Abstract

Calprotectin is an acute phase reactant. It is the dominant cytosolic protein in neutrophils and is also present to a lesser extent in monocytes and macrophages. Plasma concentrations increase five- to forty-fold following infection or inflammation, but faecal concentrations are about six times higher than those in plasma. 1,2
Investigations have shown that faecal calprotectin is effective in directly assessing intestinal inflammation. It correlates well with measures of intestinal permeability, 111Indium-labelled white cell scanning and endoscopic grading of inflammation. 1,2 As such, it has been investigated for use in the differential diagnosis of irritable bowel syndrome (IBS) and inflammatory bowel disease (IBD).
Physicians are commonly faced with the problem of distinguishing between these two conditions. IBS is a functional bowel disorder affecting 10–20% of the population and is characterized by abdominal pain, bloating, excessive flatulence and/or change in bowel habit. Symptoms are similar to those of IBD, a more serious condition requiring different treatment. Differentiating the two conditions often requires referral for expensive, costly, invasive and time-consuming endoscopic and/or radiological investigations where up to 87% of investigations can be negative. 3
What is needed is a relatively cheap and effective method to rule out IBD. Faecal markers including calprotectin, lactoferrin, myeloperoxidase, lysozyme, S100A12, alpha-1 antitrypsin and neutrophil elastase and serological markers such as C-reactive protein (CRP), erythrocyte sedimentation rate (ESR), antisaccharomyces cerevisiae antibody (ASCA) and antineutrophil cytoplasmic antibody (ANCA) have been tested for their ability to distinguish between IBD and IBS, with the majority of studies focusing on calprotectin.
Two recent articles commissioned by the NHS Centre for Evidence-Based Purchasing have advocated its use for this purpose but with some reservations. 4,5 They quote a number of studies where positive and negative predictive values varied from 60–100% depending on the nature of the study population. However, they report that where likelihood ratios were available, they were below the >10 (likelihood ratio for a positive result (LR+)) and <0.1 (likelihood ratio for a negative result (LR−)) limits defining a good diagnostic test. In contrast, a rigorous meta-analysis in the British Medical Journal found sensitivity/specificity for adults of 93/96% and children 92/76%, respectively. Likelihood ratios were 20 (LR+) and 0.05 (LR−) for adults and 5 (LR+) and 0.1 (LR−) for children. 6
Despite this interest over the past few years, faecal calprotectin is yet to be mentioned in a series of guidelines relating to the investigation of IBS and IBD, with recommendations limited to performing non-specific inflammatory markers like CRP and ESR prior to referral. 7–9
Calprotectin can be measured by enzyme-linked immunoassay (ELISA) using one of the two available methods: PhiCal (Calpro AS, San Diego, CA, USA) and EK Cal (Alpha Laboratories Hampshire, UK) or more recently by point-of-care testing (POCT) devices, Prevent ID CalDetect and Quantum Blue (both marketed in the UK by Alpha Laboratories). The latter may provide a more cost-effective alternative for laboratories that either lack the capability or do not have sufficient numbers to warrant running their own ELISAs. Although shown to correlate well with existing ELISA methods, there is little clinical data on the value of such tests.
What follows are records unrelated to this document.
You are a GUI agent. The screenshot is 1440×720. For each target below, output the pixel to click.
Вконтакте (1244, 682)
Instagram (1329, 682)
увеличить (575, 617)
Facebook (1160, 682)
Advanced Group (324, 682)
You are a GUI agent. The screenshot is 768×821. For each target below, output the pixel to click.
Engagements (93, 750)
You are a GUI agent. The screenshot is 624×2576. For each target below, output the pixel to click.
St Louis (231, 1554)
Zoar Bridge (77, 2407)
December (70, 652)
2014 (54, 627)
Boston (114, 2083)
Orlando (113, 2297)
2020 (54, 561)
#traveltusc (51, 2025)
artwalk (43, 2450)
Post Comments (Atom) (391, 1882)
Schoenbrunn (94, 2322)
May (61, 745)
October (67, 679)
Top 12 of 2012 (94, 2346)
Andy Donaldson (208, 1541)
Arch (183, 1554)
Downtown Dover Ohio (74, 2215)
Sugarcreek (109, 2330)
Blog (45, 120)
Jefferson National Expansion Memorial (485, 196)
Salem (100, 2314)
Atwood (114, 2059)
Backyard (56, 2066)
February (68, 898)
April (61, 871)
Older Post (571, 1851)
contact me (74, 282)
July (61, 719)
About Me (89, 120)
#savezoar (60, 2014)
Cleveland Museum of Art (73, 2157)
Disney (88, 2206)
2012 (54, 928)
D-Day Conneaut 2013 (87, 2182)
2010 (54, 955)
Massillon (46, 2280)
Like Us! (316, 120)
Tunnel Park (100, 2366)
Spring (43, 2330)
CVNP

The primary and most productive area for cost-saving, however, is theoretically in the primary care population, where ruling out IBD would result in a reduction in the number of patients referred to secondary care for investigation. Although found to be cost-effective by the NHS study using a hypothetical model, there has been no verification of the true effectiveness of calprotectin in this group of patients – diagnostic accuracy figures used in the costing study were taken from a study of patients at secondary referral. 4,5 In their model, they also suggest that it is likely that patients with calprotectin values between 50 and 250 μg/g will have a repeat calprotectin test rather than referral. This may have significant impact on the laboratory calprotectin workload.
What about the use of a panel of markers to rule out IBD? Will this be more cost-effective than a single biomarker? 10 Will the advent of POCT devices for calprotectin enable testing to move out of the hospital laboratory setting and into the community? The POCT devices still require stool extraction which can be performed without a centrifuge but do require accurate pipetting. How would this affect assay performance?
What is needed is a large multicentre-based study in a primary care population looking at a larger panel of potential markers to determine the cost-effectiveness, best diagnostic cut-off and markers for use in ruling out IBD. Until this is done, no amount of meta-analyses will be able to fully answer these remaining questions.